Carlos Martel dejó dos hijos: Carlomán y Pipino. Cuando el padre murió, Carlomán tenía treinta años. Era un hombre ascético e impulsivo. Pipino, llamado el Breve por su baja estatura, era tres años más joven y tenía un carácter dócil y bonachón. El reino fue repartido así entre los dos: Carlomán obtuvo Austrasia y Pipino Neustria, Borgoña y Provenza. En realidad, los dos gobernaron sobre sus respectivos territorios como mayordomos de palacio. Los reyes merovingios seguían siendo holgazanes, pero aún ceñían la corona. En el año 746, Carlomán decidió retirarse a un convento. El año siguiente, acompañado de un nutrido séquito de nobles, se puso en camino rumbo a Italia, hacia Montecassino. Antes quiso detenerse en Roma. El Papa salió a su encuentro y lo bendijo. Después lo guió hasta la tumba de san Pedro, donde Carlomán depositó una copa de plata de treinta kilos a modo de ofrenda. El pontífice le cortó el cabello y le puso el sayal benedictino. En Monte Soratte, el hijo de Carlos fundó un monasterio en honor del Papa Silvestre. Después se trasladó a Montecassino.
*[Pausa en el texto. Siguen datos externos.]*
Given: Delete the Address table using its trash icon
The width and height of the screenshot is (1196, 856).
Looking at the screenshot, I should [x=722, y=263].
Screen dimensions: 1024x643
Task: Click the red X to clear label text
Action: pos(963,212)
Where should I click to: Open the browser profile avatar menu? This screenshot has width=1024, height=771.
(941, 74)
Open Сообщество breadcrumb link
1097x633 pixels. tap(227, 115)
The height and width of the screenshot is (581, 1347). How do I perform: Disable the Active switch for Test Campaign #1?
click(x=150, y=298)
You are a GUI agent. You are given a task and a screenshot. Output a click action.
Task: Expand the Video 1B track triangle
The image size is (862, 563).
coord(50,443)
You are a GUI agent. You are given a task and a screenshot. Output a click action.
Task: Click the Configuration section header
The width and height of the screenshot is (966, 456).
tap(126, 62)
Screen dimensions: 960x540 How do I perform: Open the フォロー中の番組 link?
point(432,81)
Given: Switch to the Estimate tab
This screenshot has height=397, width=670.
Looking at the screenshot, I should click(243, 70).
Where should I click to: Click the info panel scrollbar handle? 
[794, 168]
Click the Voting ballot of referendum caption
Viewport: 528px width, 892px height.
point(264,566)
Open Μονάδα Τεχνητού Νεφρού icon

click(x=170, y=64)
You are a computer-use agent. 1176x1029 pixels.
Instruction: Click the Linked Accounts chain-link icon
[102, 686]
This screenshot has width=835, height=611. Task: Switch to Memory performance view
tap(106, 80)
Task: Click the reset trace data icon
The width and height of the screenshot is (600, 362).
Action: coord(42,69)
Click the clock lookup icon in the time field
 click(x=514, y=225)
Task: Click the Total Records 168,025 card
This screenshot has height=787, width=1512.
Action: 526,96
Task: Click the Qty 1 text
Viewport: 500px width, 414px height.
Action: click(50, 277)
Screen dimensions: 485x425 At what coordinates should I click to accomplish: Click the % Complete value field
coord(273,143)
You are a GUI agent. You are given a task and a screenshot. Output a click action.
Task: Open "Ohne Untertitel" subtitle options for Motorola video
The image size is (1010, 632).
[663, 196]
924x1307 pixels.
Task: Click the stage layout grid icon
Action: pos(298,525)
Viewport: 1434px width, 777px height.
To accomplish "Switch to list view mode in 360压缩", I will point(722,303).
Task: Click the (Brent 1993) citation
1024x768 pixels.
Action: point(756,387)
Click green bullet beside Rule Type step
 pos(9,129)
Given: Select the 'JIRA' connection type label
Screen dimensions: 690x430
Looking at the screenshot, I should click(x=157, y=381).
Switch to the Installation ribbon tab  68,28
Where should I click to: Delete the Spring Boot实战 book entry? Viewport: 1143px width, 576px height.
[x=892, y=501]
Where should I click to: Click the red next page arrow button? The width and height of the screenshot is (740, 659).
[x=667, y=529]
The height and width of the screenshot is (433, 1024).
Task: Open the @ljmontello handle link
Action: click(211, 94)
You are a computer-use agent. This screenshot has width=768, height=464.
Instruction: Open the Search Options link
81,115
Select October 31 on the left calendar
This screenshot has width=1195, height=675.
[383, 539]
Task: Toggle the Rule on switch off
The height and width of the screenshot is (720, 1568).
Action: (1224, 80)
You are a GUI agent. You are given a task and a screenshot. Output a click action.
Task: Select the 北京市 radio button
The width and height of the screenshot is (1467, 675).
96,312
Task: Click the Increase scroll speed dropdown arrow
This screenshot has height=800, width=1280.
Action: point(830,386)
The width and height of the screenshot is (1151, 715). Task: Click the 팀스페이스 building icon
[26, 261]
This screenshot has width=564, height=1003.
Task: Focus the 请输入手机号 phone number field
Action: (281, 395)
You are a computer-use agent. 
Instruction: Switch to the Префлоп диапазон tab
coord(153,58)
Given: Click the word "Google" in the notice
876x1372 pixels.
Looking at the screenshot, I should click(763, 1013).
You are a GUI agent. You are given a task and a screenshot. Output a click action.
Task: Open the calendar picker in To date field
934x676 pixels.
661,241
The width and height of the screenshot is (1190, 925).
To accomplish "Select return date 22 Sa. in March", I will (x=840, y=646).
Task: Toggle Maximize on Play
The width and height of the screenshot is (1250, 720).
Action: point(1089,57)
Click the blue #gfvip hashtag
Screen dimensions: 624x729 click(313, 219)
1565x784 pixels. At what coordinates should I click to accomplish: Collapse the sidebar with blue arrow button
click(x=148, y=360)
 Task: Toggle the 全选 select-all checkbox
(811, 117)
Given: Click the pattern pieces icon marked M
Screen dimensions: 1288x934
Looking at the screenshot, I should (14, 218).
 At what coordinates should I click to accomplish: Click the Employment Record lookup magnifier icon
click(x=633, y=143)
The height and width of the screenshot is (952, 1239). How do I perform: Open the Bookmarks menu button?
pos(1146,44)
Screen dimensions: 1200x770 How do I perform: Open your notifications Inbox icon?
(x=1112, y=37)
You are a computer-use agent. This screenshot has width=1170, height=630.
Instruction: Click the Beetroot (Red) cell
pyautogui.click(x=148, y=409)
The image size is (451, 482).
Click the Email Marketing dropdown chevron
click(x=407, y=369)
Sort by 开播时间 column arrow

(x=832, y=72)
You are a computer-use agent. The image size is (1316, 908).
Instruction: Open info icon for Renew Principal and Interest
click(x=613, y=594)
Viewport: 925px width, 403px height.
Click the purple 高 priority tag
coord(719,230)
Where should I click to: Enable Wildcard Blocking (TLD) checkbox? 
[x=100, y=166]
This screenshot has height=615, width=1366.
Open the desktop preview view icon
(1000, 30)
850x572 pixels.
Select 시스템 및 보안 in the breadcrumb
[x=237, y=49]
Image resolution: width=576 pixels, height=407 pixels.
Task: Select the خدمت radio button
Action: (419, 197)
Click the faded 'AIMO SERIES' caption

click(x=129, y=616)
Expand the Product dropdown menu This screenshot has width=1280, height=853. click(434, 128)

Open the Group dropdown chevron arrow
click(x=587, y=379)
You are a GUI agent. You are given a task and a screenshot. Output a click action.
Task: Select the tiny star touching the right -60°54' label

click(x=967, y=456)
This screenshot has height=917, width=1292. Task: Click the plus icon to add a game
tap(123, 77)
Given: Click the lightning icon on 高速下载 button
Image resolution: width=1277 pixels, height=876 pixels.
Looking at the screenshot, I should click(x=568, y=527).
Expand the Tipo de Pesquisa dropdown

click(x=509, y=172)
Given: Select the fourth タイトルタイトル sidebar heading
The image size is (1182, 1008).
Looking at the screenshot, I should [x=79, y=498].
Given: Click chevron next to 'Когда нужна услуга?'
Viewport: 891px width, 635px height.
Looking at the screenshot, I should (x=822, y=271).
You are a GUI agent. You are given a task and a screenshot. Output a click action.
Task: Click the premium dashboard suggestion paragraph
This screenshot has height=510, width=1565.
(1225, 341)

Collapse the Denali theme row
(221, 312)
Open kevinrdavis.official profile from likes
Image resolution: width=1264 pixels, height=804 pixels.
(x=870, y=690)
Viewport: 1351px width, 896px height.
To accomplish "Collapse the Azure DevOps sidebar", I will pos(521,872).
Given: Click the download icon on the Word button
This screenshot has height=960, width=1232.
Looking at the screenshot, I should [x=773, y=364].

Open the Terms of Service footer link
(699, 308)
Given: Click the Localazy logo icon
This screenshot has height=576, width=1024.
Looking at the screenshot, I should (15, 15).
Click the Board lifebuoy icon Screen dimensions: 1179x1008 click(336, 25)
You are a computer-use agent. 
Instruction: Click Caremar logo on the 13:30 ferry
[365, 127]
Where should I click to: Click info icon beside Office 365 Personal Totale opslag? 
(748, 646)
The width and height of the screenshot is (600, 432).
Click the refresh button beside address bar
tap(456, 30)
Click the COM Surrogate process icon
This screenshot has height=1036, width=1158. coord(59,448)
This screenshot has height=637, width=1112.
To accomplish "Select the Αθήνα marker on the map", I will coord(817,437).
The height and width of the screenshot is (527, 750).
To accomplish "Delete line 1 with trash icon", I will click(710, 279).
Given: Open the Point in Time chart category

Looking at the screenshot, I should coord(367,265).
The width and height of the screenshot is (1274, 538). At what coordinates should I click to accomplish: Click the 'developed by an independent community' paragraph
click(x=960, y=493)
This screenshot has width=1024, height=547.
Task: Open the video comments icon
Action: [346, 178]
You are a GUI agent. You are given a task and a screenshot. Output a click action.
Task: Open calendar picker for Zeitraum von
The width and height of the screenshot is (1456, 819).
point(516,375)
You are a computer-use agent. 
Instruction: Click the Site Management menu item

En Francia, Pipino había quedado como árbitro de la situación. Todos los poderes del Estado estaban concentrados ahora en sus manos, aunque oficialmente correspondían al holgazán de turno, el inepto y enfermizo Childerico III. Los tiempos habían madurado lo bastante para derribar la dinastía reducida ya a una casa de enfermos. Pipino lo hizo sin esfuerzo alguno e invocó al Papa para que legitimara el gesto. Las relaciones entre el mayordomo y el pontífice eran cordiales. Pipino sabía que sobre Roma pendía la espada de Damocles de los longobardos. El Papa Zacarías, por su parte, no ignoraba que solo el crisma oficial de la Iglesia podía consagrar una usurpación haciéndola pasar por un acto de la providencia. Se llegó fácilmente a un acuerdo. Pipino envió al pontífice un mensaje en el que formulaba a Zacarías la siguiente pregunta: «¿Quién es rey? ¿Quién posee el título pero no ejerce el poder, o quién ejerce el poder pero no posee el título?». El Papa contestó: «Rey es aquel que manda». Pocos días después, Pipino fue coronado rey de los francos por el obispo de Soissons, Bonifacio. Childerico fue rapado y encerrado en un monasterio.